You don't have to share specific bequests. But "I have a will, the original is in the home safe, the executor is your aunt, and the lawyer's name is on this card" should be on the record with at least three people.

12. Failing to update after major life events

A 10-year-old will that has survived a marriage, a divorce, two new kids, and a move across state lines is almost certainly wrong. See our 9 events that require a rewrite. An annual estate plan review — same week every year — catches drift before it becomes a crisis.

Stacking these mistakes

Most contested probates aren't caused by one of these errors — they're caused by three or four stacked together. An out-of-date will, naming a deceased executor, with assets that aren't in the trust, beneficiary forms that name an ex-spouse, and an original document no one can find. Each error individually is recoverable. The combination is what produces the multi-year, six-figure probate.

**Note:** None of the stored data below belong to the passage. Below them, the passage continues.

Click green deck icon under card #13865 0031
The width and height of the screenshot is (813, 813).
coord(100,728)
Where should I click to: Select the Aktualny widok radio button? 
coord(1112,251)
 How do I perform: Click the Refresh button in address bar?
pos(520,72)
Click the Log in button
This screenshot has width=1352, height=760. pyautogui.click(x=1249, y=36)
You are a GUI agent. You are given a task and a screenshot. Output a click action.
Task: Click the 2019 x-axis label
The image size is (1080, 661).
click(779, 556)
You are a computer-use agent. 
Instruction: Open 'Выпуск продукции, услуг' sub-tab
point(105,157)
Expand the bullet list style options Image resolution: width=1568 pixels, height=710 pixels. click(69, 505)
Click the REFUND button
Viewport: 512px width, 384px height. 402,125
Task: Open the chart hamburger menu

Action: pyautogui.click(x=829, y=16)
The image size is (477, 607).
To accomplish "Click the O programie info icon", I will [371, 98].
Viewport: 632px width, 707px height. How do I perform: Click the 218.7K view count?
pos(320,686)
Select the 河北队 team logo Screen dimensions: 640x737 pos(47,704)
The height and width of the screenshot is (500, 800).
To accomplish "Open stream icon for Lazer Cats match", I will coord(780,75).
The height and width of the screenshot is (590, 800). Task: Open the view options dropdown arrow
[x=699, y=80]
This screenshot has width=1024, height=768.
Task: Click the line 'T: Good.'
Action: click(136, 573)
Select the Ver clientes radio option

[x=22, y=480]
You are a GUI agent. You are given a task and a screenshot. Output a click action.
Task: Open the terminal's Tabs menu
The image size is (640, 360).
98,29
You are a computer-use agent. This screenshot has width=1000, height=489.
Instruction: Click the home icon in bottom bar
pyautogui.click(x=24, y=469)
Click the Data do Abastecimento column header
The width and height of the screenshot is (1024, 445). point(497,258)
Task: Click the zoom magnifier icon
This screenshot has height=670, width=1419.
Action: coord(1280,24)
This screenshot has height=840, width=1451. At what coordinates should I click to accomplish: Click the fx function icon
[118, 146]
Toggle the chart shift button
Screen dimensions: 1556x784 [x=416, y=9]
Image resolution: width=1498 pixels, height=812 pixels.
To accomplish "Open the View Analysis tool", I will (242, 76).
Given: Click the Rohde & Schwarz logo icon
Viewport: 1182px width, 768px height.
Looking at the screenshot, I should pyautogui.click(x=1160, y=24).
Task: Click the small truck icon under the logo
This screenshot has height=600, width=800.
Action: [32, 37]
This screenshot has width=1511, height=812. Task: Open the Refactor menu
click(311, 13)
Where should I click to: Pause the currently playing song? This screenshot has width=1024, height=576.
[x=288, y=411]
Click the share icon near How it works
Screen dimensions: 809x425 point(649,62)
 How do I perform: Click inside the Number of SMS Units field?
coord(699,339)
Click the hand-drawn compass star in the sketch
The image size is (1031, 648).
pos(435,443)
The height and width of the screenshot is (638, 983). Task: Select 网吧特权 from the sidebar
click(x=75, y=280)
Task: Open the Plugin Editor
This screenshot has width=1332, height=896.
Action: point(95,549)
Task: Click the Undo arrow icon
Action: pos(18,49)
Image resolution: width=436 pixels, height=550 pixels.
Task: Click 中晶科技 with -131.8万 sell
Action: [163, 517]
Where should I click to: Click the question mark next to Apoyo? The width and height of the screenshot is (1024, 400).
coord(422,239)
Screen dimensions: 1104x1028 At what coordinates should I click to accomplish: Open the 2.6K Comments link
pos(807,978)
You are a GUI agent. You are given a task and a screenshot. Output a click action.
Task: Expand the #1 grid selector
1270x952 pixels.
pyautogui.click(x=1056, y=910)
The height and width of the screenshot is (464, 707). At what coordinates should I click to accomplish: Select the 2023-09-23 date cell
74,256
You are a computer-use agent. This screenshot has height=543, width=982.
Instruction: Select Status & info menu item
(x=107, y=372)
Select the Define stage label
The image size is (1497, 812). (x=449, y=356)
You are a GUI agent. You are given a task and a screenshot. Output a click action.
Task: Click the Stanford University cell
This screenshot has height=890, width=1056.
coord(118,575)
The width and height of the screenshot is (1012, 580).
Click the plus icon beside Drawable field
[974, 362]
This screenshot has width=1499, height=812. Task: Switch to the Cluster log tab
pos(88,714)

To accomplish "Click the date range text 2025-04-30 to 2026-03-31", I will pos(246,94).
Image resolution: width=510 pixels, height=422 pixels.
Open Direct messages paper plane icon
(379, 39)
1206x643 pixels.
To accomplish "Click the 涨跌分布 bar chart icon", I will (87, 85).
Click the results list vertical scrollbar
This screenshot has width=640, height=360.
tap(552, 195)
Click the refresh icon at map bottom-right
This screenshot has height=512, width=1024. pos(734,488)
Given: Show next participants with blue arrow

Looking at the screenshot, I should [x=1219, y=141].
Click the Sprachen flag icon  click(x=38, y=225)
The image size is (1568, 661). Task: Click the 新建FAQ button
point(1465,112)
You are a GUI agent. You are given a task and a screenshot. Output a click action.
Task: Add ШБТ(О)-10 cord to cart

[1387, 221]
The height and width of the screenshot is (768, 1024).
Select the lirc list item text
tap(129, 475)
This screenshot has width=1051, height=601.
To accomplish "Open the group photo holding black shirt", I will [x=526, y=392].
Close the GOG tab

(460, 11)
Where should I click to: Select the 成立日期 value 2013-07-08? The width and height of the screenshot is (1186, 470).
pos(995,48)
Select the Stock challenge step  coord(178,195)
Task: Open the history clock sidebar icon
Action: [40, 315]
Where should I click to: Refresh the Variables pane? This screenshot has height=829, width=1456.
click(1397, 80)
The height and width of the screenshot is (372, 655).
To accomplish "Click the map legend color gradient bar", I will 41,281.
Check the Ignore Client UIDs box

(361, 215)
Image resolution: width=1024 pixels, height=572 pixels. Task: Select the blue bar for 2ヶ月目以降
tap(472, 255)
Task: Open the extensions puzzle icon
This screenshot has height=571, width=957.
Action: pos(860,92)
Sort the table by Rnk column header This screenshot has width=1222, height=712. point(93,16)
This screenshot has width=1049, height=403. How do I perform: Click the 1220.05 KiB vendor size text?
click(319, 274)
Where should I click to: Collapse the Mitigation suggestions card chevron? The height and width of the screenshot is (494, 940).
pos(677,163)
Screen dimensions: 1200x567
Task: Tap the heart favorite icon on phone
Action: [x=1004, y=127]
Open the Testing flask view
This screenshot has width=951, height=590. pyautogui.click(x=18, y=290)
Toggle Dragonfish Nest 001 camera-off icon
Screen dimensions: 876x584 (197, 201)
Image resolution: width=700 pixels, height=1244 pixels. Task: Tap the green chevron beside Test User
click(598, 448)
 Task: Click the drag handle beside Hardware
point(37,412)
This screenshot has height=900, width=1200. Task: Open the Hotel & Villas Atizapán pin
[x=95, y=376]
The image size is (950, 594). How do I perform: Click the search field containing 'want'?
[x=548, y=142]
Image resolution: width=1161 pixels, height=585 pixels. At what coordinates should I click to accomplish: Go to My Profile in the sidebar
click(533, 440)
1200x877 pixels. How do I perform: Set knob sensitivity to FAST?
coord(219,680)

The Consumer Financial Protection Bureau maintains free planning checklists if you want a printable backstop.

What VoiceWill™ does about it

VoiceWill™'s voice intake walks through each of these mistakes as part of the conversation: it asks about beneficiary designations, prompts for guardian nominations, checks for state-specific witness requirements, prepares the funding checklist for trusts, and stores the original in a secure family vault with credentialed executor access. The goal is to make the right thing automatic.

The bottom line

The legal work isn't the hard part of estate planning. The follow-through is. Sign the documents, fund the trust, update the beneficiary forms, tell the executor, store the originals where they can be found, and revisit annually. Do those six things and you avoid 90 percent of the disputes that fill probate dockets.